▶ WORK ORDER
I'd like the entries reproduced exactly, with all pictures omitted.

▶ EXERCISE DATA
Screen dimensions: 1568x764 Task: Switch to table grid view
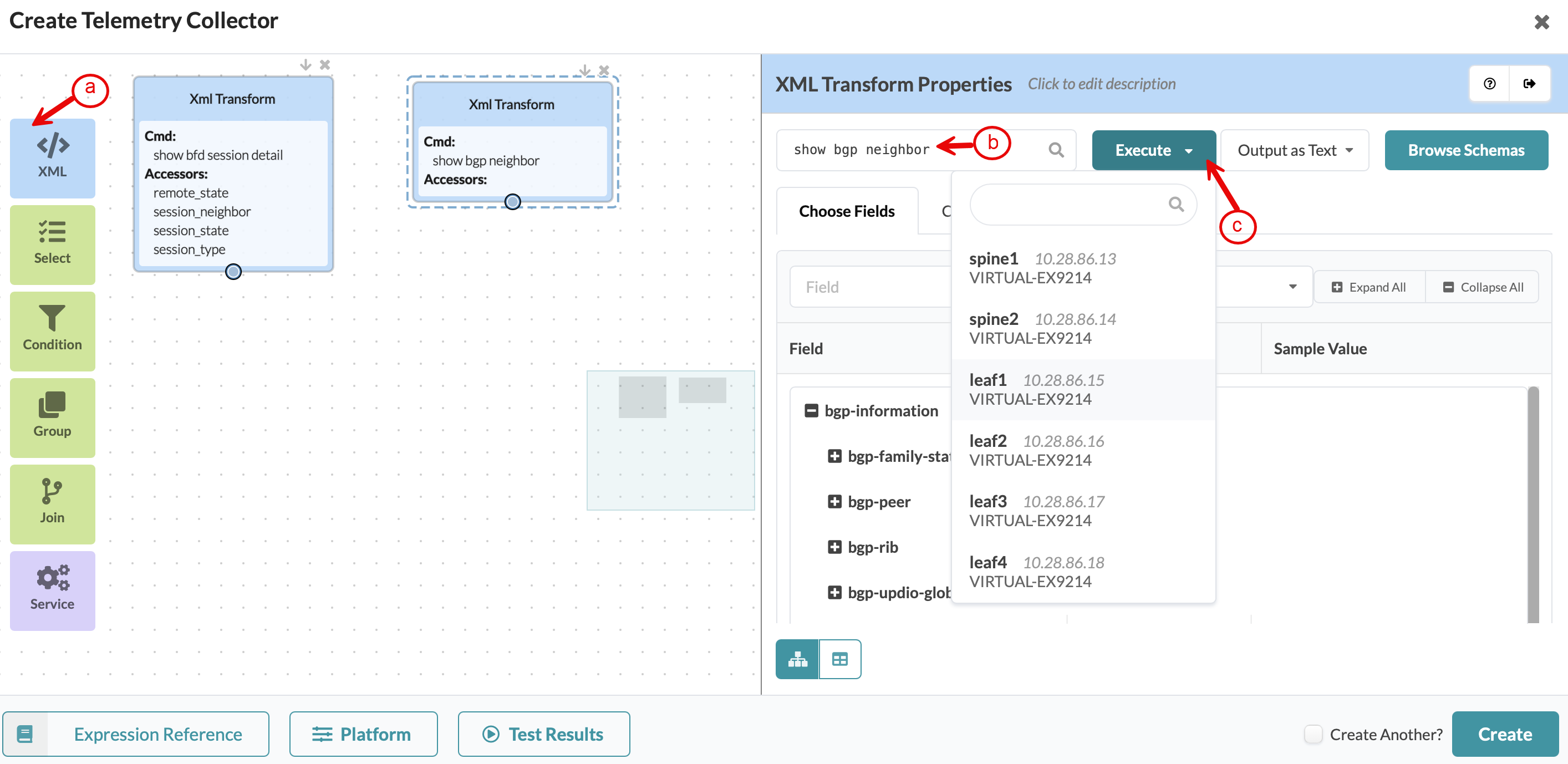[x=840, y=659]
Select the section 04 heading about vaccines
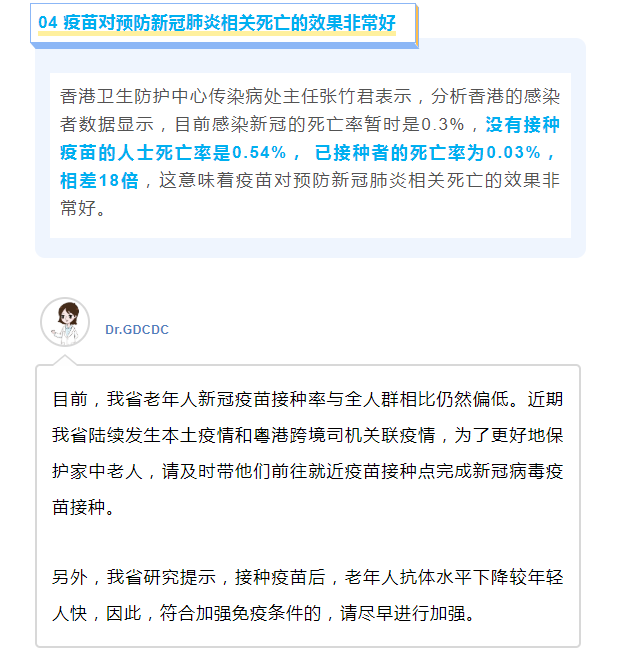Image resolution: width=620 pixels, height=670 pixels. coord(217,23)
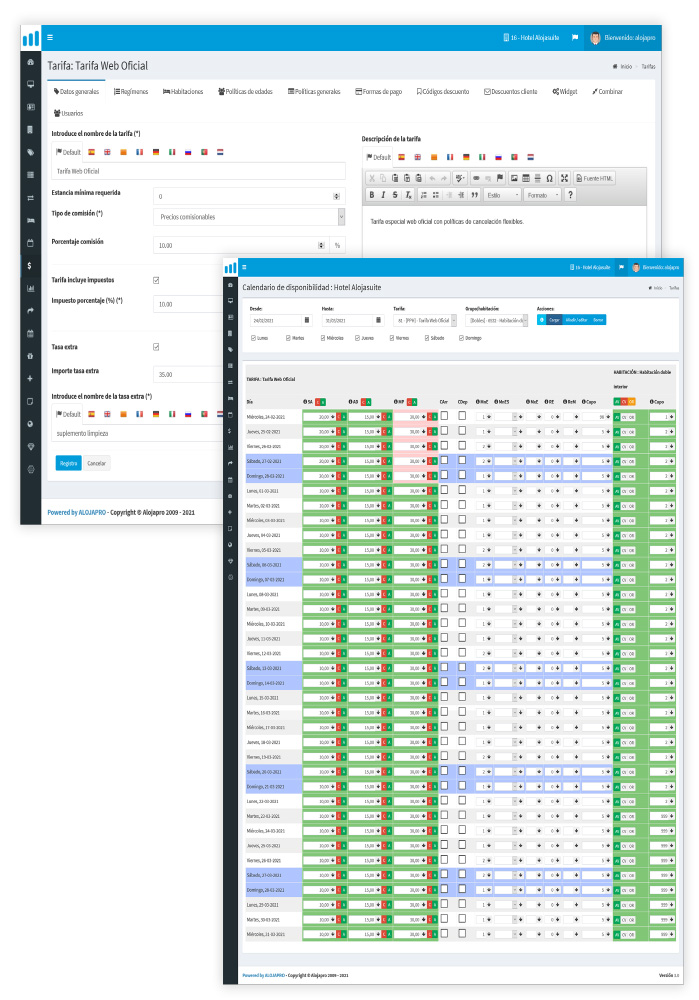This screenshot has width=699, height=1000.
Task: Click the editor's help question mark icon
Action: tap(570, 195)
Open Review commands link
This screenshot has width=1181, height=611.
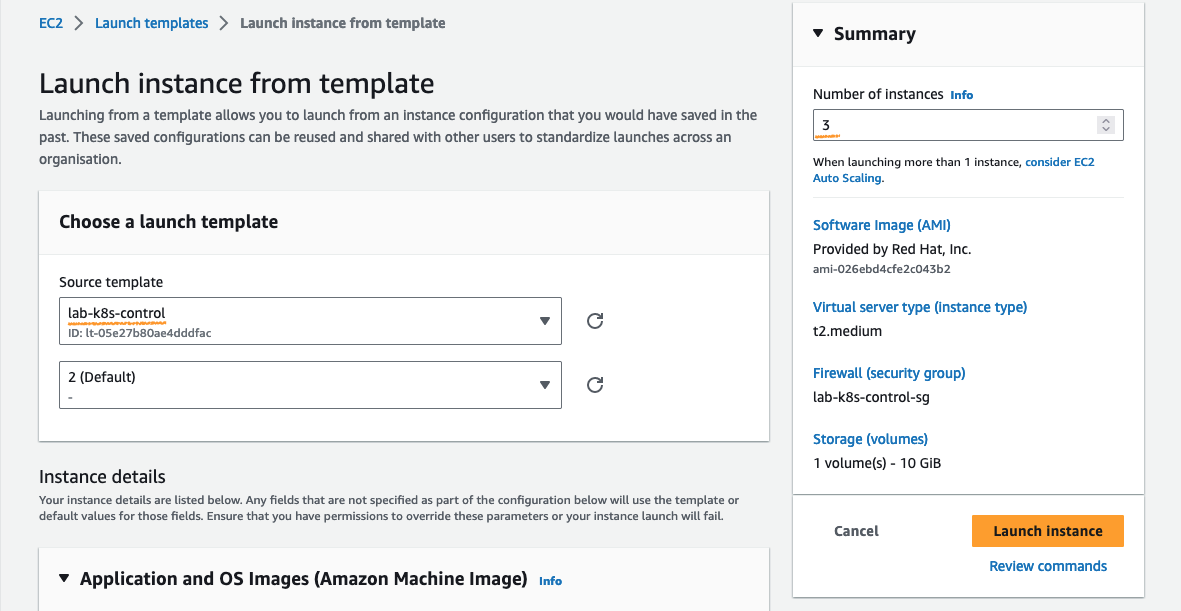pos(1047,566)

▶ RESPONSE TO THE EXERCISE
Screen dimensions: 1568x764 Task: Switch to table grid view
[x=840, y=659]
Select the section 04 heading about vaccines
Image resolution: width=620 pixels, height=670 pixels. coord(217,23)
This screenshot has width=699, height=1000.
Task: Click the editor's help question mark icon
Action: tap(570, 195)
Open Review commands link
This screenshot has width=1181, height=611.
pos(1047,566)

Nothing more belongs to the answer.